» **引用文**

=-=-=

文春オンライン

石破茂元幹事長が語るアフターコロナの国のかたち コロナとの闘いは?国際秩序は?憲法改正は?

source : 提携メディア

genre : ニュース, 社会, 政治, 経済, 国際

note

アフターコロナの世界のパワーバランスは?

 

――ここからはアフターコロナの世界のパワーバランスについて伺います。まず中国ですが、いち早くコロナを封じ込め国際的な存在感を高めているように見えます。いまの中国をどう見ていますか?

石破氏:
短期的に言えば、中国の国家システムは感染防止に対して効果的だったと言えると思います。都市封鎖、情報統制や個人情報の国家による把握もそうです。しかし長期的には、軍隊は支配者のためのもの、情報は徹底的に統制され、人権は徹底的に抑圧されるという社会を、本当に世界は望みますかということだと思います。

そういう社会を望まない民主国家として、このウイルスとの闘いに勝つ、ということが重要です。ではこれまで民主国家はすべて負けたかというと、そんなことはないでしょう。台湾は人権弾圧という手法を取らずに目覚ましい成果をあげています。日本もいろいろ問題点は指摘されていますが、亡くなった方の数は決して多くはない。スウェーデンも特色ある対処法をとっていますし、ドイツもイギリスもそうです。そういう自由や人権や民主主義を重んじる国家が、新型コロナに勝つということが必要なんじゃないでしょうか。

=-=-=

» **表示情報**
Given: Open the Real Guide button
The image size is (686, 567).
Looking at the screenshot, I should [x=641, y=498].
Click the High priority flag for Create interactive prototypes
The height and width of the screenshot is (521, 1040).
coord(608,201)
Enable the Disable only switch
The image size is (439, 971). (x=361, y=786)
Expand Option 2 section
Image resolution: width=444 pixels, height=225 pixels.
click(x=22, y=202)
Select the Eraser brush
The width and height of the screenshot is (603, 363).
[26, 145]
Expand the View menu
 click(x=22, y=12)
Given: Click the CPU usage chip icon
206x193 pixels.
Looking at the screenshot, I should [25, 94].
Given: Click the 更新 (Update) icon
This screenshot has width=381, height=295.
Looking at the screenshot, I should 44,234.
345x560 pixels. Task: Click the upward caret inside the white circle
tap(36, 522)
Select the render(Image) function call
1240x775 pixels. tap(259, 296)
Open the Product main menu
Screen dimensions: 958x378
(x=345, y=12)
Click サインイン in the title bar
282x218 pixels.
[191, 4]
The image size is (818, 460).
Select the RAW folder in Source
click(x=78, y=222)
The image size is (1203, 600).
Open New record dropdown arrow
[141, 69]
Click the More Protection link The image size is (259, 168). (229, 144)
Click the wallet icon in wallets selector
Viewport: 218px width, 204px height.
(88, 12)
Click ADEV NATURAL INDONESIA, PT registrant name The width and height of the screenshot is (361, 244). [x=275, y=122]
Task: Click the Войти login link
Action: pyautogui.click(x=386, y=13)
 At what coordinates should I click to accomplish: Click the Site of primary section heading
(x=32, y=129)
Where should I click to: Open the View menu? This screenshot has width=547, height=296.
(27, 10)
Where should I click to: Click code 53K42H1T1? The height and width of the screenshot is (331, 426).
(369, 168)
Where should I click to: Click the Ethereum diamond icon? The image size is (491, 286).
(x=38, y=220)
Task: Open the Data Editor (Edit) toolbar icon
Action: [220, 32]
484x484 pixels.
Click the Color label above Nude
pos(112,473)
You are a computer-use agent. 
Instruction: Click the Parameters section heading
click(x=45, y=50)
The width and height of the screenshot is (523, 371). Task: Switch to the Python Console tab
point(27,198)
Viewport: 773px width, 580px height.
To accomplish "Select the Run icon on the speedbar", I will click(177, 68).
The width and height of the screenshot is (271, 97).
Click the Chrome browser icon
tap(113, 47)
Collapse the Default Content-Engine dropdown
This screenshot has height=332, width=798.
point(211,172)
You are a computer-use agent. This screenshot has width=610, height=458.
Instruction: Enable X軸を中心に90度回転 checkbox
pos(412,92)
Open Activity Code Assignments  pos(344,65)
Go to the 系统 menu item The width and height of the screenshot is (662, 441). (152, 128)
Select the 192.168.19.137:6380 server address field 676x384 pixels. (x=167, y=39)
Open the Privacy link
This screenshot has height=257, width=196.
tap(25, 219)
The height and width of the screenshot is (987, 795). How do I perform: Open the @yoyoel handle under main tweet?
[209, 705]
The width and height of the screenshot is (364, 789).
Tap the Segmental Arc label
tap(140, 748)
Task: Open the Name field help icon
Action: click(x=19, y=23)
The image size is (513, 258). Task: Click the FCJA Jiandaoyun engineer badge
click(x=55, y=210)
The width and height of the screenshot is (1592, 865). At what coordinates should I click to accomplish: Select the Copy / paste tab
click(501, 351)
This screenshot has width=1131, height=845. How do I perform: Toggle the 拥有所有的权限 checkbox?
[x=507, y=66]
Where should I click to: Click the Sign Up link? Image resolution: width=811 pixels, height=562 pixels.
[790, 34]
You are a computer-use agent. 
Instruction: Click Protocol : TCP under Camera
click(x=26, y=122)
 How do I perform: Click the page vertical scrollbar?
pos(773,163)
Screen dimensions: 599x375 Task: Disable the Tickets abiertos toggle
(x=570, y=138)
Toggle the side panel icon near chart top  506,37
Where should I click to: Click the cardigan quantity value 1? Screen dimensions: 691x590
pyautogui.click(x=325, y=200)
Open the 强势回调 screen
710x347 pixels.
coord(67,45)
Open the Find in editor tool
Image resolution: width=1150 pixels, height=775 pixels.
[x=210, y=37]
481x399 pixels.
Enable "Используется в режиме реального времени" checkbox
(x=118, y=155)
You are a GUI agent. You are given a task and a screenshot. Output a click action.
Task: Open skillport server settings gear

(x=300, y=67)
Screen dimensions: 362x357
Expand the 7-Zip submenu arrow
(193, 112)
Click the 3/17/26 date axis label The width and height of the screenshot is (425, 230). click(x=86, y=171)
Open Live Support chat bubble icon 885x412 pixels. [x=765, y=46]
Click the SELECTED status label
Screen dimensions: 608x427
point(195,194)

=-=-=

» **演習の課題**
A) 引用文によると、人権弾圧という手法を取らずに目覚ましい成果をあげているのはどこですか。
B) 引用文の「genre : ニュース, 社会, 政治, 経済, 国際」から「すかということだと思います。」までを、一字一句違えずに書き写してください。
掲載した各行は、解答には必要ありません。

» **演習の解答**
A) 台湾です。

B)
genre : ニュース, 社会, 政治, 経済, 国際

note

アフターコロナの世界のパワーバランスは?

 

――ここからはアフターコロナの世界のパワーバランスについて伺います。まず中国ですが、いち早くコロナを封じ込め国際的な存在感を高めているように見えます。いまの中国をどう見ていますか?

石破氏:
短期的に言えば、中国の国家システムは感染防止に対して効果的だったと言えると思います。都市封鎖、情報統制や個人情報の国家による把握もそうです。しかし長期的には、軍隊は支配者のためのもの、情報は徹底的に統制され、人権は徹底的に抑圧されるという社会を、本当に世界は望みますかということだと思います。